LA PAZ - Per la prima volta nella sua storia, la Bolivia andrà al ballottaggio presidenziale: l’appuntamento è fissato per ottobre, dopo che i comizi di domenica hanno decretato la fine del ciclo ventennale del Movimiento al Socialismo (MAS). Un risultato storico che ridisegna il panorama politico del Paese e della regione.
Poche settimane prima del voto, i principali sondaggi davano per favoriti Samuel Doria Medina e Jorge Quiroga, entrambi con percentuali intorno al 20-22%, con Paz ancora marginale. E invece, i risultati ufficiali al termine del voto hanno ribaltato ogni previsione:
I due candidati che si contenderanno la presidenza sono Rodrigo Paz, del Partito Democratico Cristiano (PDC), e Jorge “Tuto” Quiroga, della coalizione Libertad y Democracia (Libre). Insieme hanno superato il 60% dei voti validi, mentre il miglior risultato della sinistra non ha superato l’8%.
Secondo l’ultimo aggiornamento, Paz ha ottenuto il 30,49% dei voti (26,81% in Bolivia) e Quiroga il 30,35% (32,14% in Bolivia).
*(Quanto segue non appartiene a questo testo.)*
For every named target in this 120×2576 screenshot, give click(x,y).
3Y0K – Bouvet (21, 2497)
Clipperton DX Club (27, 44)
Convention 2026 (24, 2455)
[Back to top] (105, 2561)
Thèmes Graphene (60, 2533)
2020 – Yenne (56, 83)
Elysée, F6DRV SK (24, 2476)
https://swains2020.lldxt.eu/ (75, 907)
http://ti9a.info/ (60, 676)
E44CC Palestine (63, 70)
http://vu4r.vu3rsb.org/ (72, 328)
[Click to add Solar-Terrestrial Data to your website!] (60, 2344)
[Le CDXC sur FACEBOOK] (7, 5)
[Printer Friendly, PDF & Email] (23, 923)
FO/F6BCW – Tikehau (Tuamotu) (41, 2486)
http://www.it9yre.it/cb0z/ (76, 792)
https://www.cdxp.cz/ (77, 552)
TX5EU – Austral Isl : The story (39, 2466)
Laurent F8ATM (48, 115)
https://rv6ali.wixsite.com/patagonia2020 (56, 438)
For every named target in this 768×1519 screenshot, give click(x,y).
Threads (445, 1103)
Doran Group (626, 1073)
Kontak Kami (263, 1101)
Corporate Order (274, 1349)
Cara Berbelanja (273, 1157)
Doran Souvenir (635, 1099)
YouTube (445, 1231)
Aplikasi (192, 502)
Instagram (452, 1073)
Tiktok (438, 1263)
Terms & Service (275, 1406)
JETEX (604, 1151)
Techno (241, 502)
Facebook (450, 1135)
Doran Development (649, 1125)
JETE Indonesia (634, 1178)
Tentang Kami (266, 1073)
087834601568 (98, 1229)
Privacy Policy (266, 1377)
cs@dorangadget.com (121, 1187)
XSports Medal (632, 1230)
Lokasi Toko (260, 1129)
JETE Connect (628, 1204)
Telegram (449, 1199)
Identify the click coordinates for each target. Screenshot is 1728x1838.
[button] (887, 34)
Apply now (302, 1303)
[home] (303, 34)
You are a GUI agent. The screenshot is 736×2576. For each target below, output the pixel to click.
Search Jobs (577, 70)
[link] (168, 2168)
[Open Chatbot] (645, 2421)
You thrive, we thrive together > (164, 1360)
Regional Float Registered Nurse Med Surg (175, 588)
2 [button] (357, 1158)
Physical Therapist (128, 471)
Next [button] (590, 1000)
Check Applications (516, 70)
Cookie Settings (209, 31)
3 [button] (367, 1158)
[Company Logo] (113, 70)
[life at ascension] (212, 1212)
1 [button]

Decisivo l’apporto dei boliviani all’estero, che hanno premiato maggiormente Libre rispetto al PDC.
L’uscita di scena del MAS si spiega con il peso di una crisi economica e politica senza precedenti: inflazione annua vicina al 25%, scarsità di dollari e combustibile, tensioni sociali diffuse... A ciò si è aggiunto lo scontro interno tra il presidente in carica Luis Arce e l’ex mandatario Evo Morales, escluso dalla corsa elettorale.
Così, il ricordo della riduzione della povertà ottenuta nei primi anni del MAS è stato offuscato dalle difficoltà attuali, spingendo gli elettori verso una nuova fase politica.
Risultati dei voti in Bolivia (OEP).
Risultati dei voti (OEP).
I candidati
Jorge “Tuto” Quiroga, già presidente tra il 2001 e il 2002, subentrato a Hugo Banzer, fu all’epoca uno dei capi di Stato più giovani della storia boliviana.
Ingegnere industriale, con esperienza negli Stati Uniti e nell’impresa privata, è considerato un tecnocrate orientato all’apertura economica, alla modernizzazione dello Stato e al controllo della spesa pubblica.
Dopo tre tentativi falliti, cerca ora di tornare al potere con un programma liberista e una promessa di riforme istituzionali.
Rodrigo Paz è figlio dell’ex presidente Jaime Paz Zamora. Ha costruito la propria carriera politica a Tarija, la regione produttrice di gas nota come la “il portafogli del Paese”.
Ex deputato, consigliere comunale, sindaco e infine senatore, ha puntato sulla decentralizzazione del bilancio nazionale e sul rafforzamento delle autonomie locali. Economista con studi a Washington, propone una linea di redistribuzione più equa dei fondi statali a favore dei governi dipartimentali, municipali, università, e di sostegno diretto alle famiglie e alle imprese.
I programmi a confronto
Rodrigo Paz (PDC): La sua “Agenda 50/50” propone di dividere il bilancio nazionale a metà tra governo centrale e governi locali/università. Promette un “capitalismo per tutti” con accesso al credito, riduzione di dazi e tasse e abolizione dell’ufficio doganale, senza ricorrere a prestiti del Fondo Monetario Internazionale.
Centrale anche la riforma della giustizia e la lotta alla corruzione.
Jorge Quiroga (Libre): Come il suo slogan #CambioRadical, punta su un drastico ridimensionamento della spesa pubblica (“con la motosega, il machete, le forbici e qualsiasi altro strumento” - ha risposto comparandosi a Milei), la digitalizzazione dello Stato e accordi di libero commercio con Europa, Asia e Paesi vicini.
Sottolinea la centralità dell’educazione e promette istituzioni indipendenti e una giustizia più trasparente.